Trinity students don’t deserve our sympathy? Discuss . . .
Laura Kennedy: Luas works at College Green were disturbing students during study for final exams
Imagine we sat down to have a cup of tea together, and I made a number of statements that were tantamount to saying the following: “Working class people don’t deserve our sympathy”. You might be shocked. You might become angry. Both would be justified. What if I were to say: “Working class people deserve our sympathy”. Hopefully, this statement would annoy you too. Who is the “our” this sympathy belongs to? Isn’t it patronising and presumptuous to judge such an enormous group of distinct individuals so rudely as to walk around with a vague sense of pity or concern? It might make sense to say “young people in disadvantaged schools deserve our sympathy” or “a convicted paedophile from a poor background doesn’t necessarily deserve our sympathy simply because his upbringing was difficult”. These are slightly more nuanced ideas which don’t commit the crime of generalising.
Now imagine a similar, but materially different statement. We sit down over tea, and I say: “Trinity students don’t deserve our sympathy”. Does this sit more comfortably with you? It shouldn’t.
The truth is that most young people have almost nothing at all of their own – what they do have is usually subject to the will or means of their parents
During last week, there were some news stories about the fact that the Luas night works outside Trinity College in central Dublin were disturbing the students during study for final exams, with the works sometimes going on until six o’ clock in the morning and preventing the residents from sleeping. The head of the students’ union was attempting to negotiate a pause in works during the exam period to facilitate resident students.
When I met a few friends for a drink and the topic of the students and their noise pollution problem came up, one of the group – a friend of a friend – surprised me with his vitriolic response. Like me, he comes from a poorer background, and said he was disgusted by the entitlement of these “rich kids”, as he called them, who seemed to expect important improvements to infrastructure to stop just so that they, “pampered and privileged” as they are, could sit their exams.
I was surprised to find some variation of this intolerant attitude reflected almost everywhere else I looked. When I pointed out to my friend that many people from poorer backgrounds work very hard to get into Trinity, myself included, his response shocked me even more.
“Yeah, I know some good people come through there.” The implication here was heavy and wildly wrong – that to be “good”, you needed to have suffered in the specific ways associated with being working class. One cannot be “good”, and born into wealth. He followed this statement with one I hear a lot – “It’s fine to insult wealthy and powerful people anyway – these kids will be in charge in a few years.”
Many students feel a crippling weight of pressure to make good on their parents’ investment of love, support and or money
His outlook was wholly without sympathy, as though this exercise in human caring should be reserved only for people within one’s own demographic or those less fortunate. This defeats the purpose of being sympathetic entirely.
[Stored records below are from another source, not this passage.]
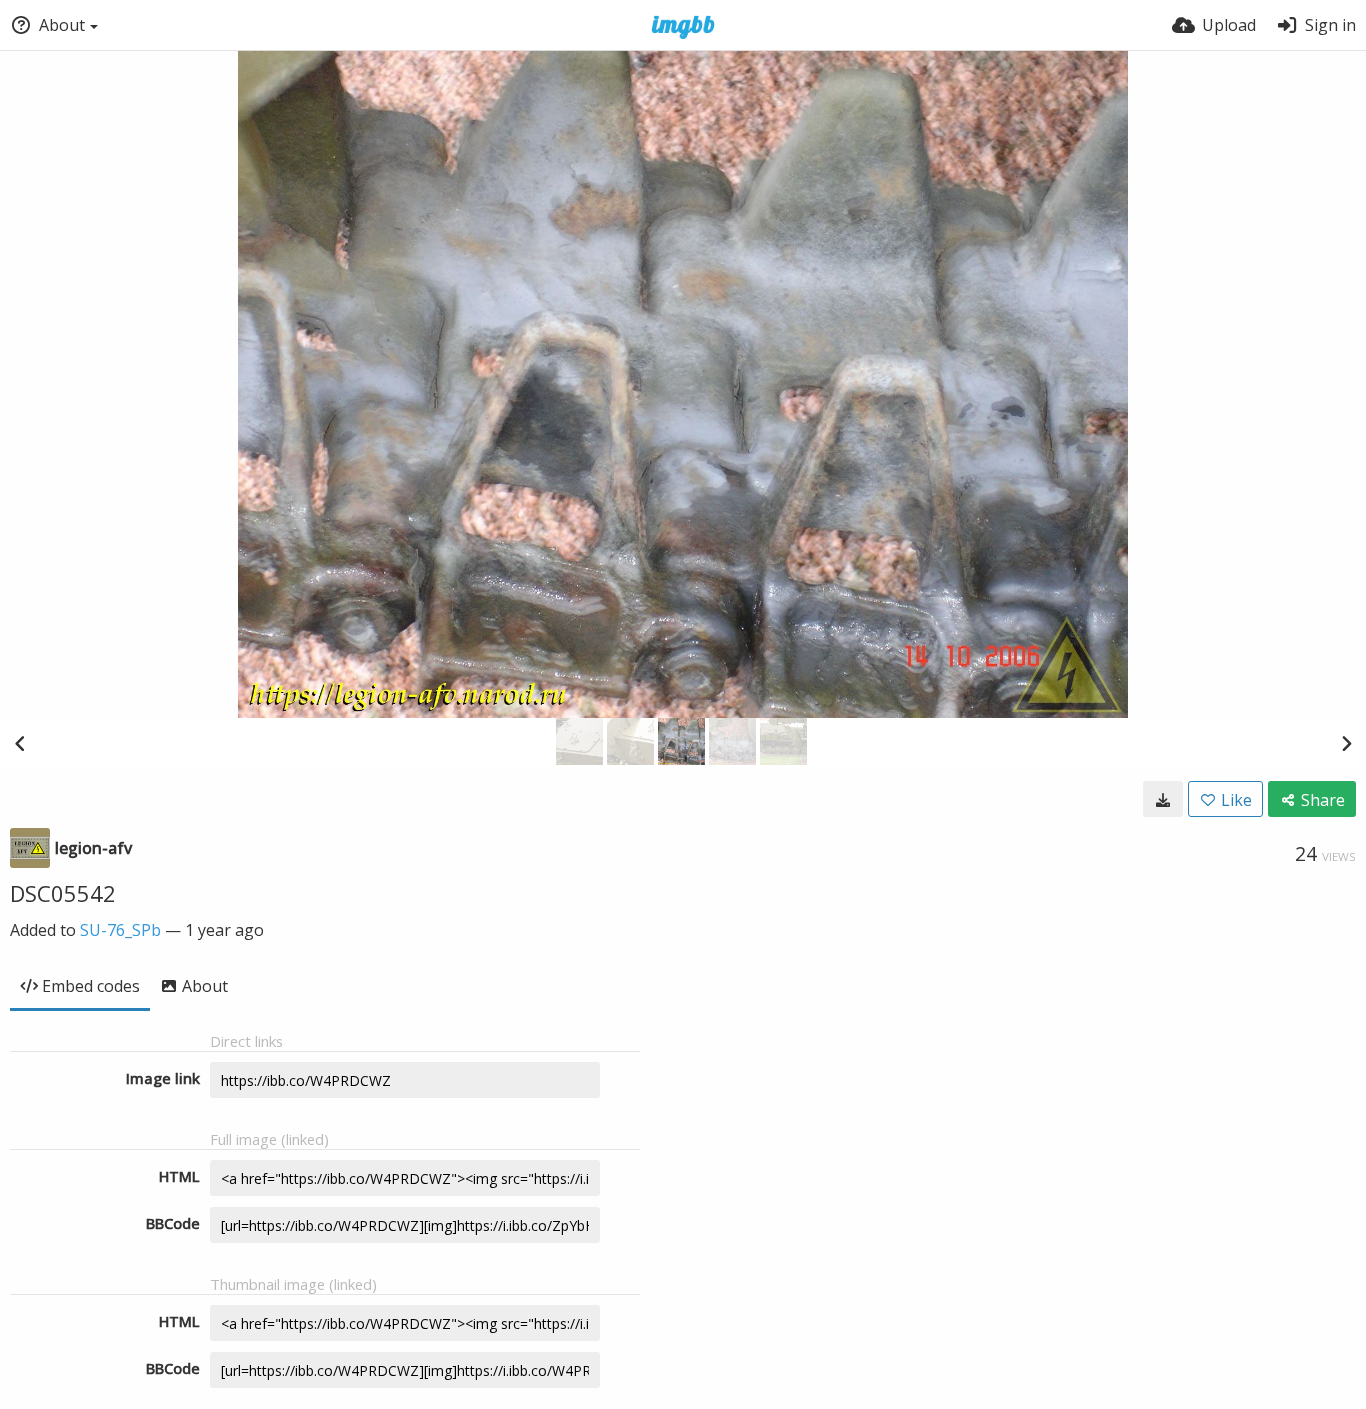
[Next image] (1346, 743)
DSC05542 (63, 893)
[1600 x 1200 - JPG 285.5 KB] (1163, 799)
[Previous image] (20, 743)
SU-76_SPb (120, 930)
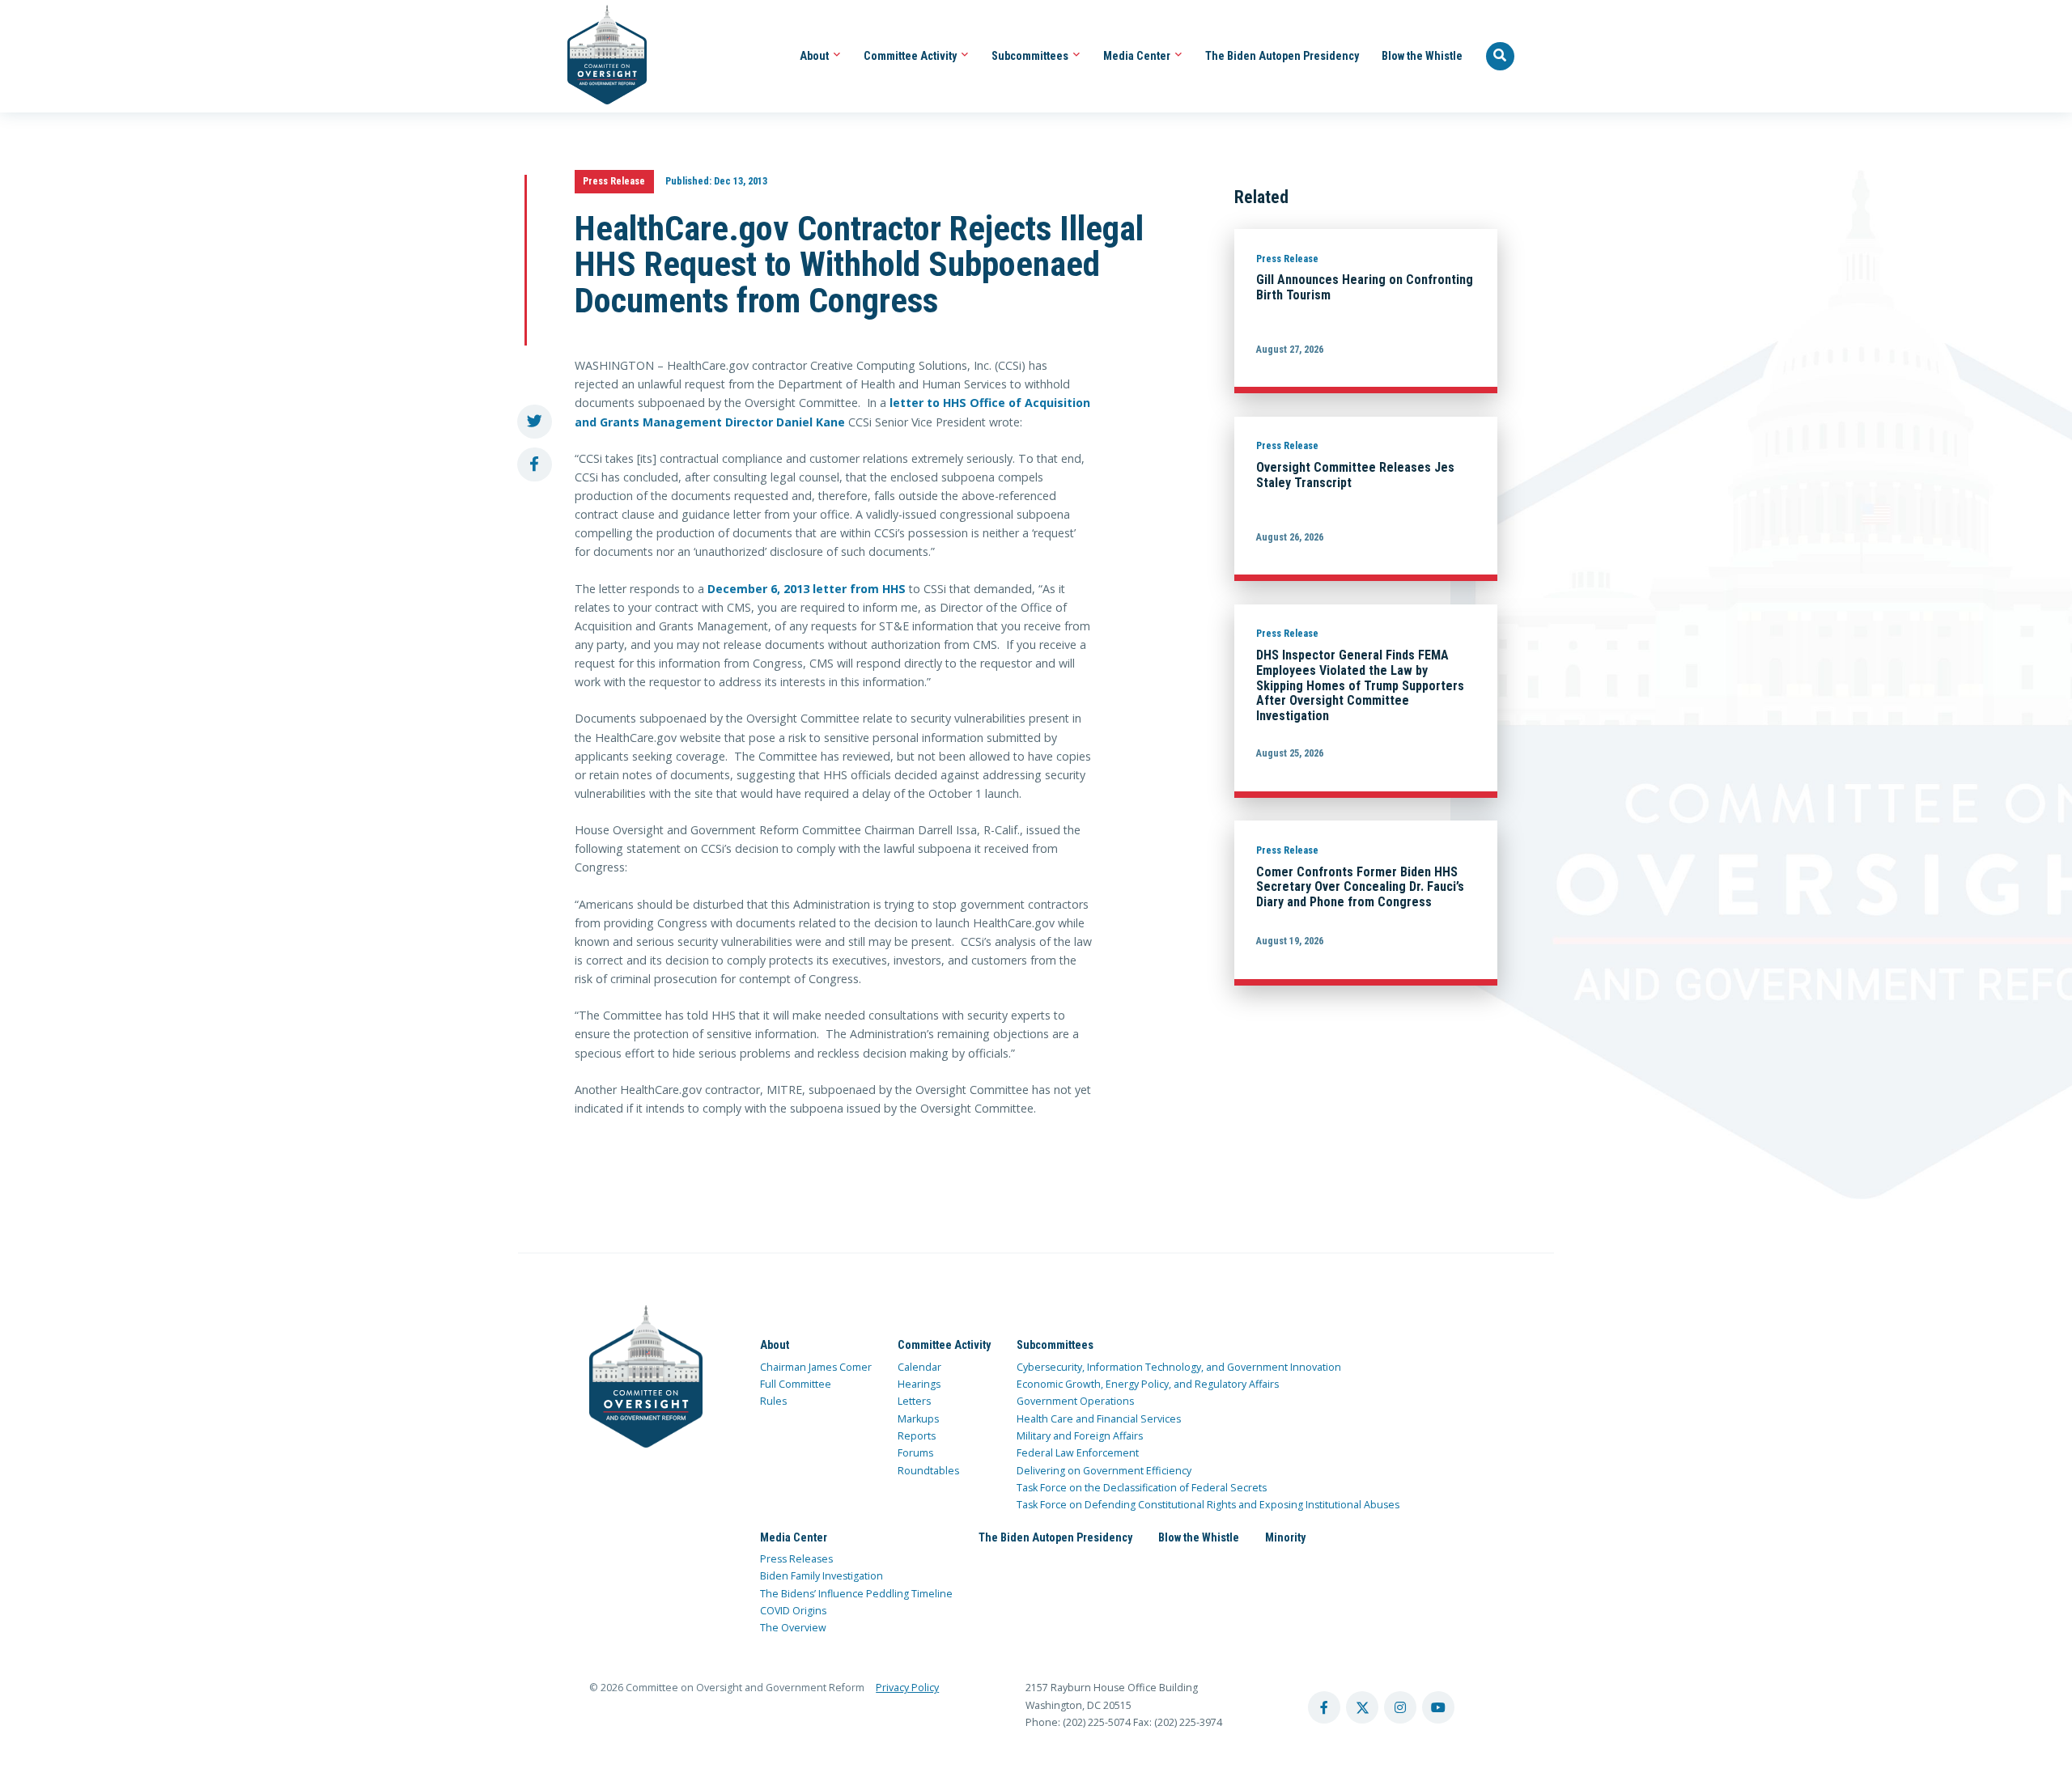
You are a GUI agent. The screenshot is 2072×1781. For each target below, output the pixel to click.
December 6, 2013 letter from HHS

The truth is that most young people have almost nothing at all of their own – what they do have is usually subject to the will or means of their parents. They are precisely as rich or poor as their parents are, through no fault of their own. My acquaintance’s comments – and others I’ve seen – savoured of bitterness. As a group in the abstract, comparatively lucky young people at Trinity College may seem less in need of our sympathy than most, but refusing point blank to see anything worth sympathising with in someone simply because of the background they were born into is sheer bigotry.
Having been lucky enough to live inside Trinity, I know that many of the students granted rooms there have mental health issues or physical disabilities. Many students feel a crippling weight of pressure to make good on their parents’ investment of love, support and or money. As a final year undergraduate taking exams at Trinity, burned out, working two minimum-wage jobs and feeling the weight of my family’s pride and pressure, I knew that I needed to do well in those exams to get ahead in life and take care of my mother.
Wealth doesn’t guarantee support, or a loving family. Human kindness shouldn’t have a tax band.